**About this task**. Only the lines containing "card" belong in the answer; find them in the material below.

**Dataset**.
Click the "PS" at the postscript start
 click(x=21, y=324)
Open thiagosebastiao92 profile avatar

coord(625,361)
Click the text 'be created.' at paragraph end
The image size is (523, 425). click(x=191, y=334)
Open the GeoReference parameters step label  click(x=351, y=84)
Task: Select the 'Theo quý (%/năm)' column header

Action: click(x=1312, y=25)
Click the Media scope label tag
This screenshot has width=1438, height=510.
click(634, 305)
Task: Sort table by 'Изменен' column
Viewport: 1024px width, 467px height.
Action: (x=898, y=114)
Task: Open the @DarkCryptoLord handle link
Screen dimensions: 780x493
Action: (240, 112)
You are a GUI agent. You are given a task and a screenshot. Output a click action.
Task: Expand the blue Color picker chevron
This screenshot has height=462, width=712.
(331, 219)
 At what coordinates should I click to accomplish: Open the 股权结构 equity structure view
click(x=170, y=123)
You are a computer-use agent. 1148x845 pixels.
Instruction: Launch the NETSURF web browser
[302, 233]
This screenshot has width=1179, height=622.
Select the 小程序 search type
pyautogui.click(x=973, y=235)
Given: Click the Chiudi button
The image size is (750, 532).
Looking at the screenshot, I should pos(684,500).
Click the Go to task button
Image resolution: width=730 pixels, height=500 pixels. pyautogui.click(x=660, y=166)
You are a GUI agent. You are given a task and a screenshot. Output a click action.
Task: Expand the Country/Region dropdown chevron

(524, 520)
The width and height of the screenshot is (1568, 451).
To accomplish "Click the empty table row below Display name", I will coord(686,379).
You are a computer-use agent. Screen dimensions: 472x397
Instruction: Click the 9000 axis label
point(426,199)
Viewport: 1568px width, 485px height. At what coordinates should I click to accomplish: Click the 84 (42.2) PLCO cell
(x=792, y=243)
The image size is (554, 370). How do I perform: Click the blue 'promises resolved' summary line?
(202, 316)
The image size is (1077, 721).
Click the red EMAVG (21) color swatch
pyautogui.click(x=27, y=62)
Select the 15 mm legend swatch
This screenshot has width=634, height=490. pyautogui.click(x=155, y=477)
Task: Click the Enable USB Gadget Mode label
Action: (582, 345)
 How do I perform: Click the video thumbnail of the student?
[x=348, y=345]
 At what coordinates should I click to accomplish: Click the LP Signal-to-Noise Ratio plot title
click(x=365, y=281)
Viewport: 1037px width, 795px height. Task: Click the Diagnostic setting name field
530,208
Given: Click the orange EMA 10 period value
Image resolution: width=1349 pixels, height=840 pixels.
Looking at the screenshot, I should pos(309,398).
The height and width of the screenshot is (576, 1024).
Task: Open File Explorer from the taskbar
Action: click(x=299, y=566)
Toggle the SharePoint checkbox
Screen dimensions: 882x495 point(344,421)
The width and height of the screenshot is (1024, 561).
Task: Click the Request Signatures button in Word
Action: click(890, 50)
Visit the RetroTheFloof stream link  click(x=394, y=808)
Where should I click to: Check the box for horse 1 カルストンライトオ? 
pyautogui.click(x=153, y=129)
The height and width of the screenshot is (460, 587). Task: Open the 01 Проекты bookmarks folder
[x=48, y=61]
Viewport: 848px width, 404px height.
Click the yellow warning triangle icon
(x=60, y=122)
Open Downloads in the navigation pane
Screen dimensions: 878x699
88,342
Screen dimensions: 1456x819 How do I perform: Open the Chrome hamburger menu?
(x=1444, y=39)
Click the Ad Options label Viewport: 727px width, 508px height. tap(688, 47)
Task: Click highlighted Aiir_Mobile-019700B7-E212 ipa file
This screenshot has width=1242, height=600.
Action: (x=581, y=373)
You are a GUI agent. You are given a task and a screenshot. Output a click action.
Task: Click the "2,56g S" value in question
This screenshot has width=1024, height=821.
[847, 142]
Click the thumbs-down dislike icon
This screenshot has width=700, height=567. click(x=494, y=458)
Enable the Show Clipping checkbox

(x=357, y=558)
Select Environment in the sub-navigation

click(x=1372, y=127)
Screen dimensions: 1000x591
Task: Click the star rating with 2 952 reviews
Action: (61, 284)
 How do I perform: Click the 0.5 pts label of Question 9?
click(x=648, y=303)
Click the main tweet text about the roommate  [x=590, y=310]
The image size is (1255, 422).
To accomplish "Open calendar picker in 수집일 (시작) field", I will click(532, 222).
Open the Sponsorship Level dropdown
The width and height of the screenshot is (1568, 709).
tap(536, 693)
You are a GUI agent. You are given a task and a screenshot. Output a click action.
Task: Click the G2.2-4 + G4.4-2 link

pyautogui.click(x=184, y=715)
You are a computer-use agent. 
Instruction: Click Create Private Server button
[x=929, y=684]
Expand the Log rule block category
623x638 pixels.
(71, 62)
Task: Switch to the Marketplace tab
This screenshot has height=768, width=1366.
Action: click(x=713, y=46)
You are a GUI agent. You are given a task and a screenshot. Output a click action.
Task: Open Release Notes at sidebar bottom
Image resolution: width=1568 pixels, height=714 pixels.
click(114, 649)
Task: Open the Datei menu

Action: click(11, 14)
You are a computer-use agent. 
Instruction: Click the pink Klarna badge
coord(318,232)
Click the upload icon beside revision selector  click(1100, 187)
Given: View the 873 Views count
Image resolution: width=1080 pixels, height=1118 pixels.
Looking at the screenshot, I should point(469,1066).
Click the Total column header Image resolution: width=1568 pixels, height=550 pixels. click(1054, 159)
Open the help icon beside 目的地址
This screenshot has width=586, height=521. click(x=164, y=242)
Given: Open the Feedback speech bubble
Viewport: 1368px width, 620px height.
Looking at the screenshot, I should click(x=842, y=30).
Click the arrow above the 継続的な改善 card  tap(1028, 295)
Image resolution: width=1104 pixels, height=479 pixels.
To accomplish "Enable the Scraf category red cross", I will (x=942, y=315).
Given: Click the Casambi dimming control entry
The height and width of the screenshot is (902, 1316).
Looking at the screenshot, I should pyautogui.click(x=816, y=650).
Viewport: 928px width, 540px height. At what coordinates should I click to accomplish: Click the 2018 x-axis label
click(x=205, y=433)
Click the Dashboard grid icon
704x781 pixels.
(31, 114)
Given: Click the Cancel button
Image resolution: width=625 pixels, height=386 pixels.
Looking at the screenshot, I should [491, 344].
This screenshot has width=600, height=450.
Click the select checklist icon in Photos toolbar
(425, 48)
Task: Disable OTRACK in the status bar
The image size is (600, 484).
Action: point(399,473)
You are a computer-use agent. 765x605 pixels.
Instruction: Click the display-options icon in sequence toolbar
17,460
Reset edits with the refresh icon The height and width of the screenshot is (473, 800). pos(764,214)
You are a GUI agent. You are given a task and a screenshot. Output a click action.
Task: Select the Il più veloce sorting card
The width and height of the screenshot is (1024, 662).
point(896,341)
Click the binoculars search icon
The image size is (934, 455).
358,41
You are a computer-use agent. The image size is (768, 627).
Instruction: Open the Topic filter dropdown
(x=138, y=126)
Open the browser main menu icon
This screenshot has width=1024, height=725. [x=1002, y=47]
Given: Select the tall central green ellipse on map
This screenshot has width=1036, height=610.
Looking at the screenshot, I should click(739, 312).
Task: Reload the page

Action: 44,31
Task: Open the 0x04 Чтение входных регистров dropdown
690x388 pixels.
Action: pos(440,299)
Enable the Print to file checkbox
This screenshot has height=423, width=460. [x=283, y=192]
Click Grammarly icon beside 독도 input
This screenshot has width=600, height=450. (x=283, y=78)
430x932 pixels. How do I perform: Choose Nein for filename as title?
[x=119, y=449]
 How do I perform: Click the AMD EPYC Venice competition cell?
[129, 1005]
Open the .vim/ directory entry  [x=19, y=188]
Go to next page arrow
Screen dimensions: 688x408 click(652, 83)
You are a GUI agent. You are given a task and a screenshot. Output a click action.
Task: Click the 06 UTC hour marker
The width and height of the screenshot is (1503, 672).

**Solution for this problem**.
Click the arrow above the 継続的な改善 card  tap(1028, 295)
Task: Select the Il più veloce sorting card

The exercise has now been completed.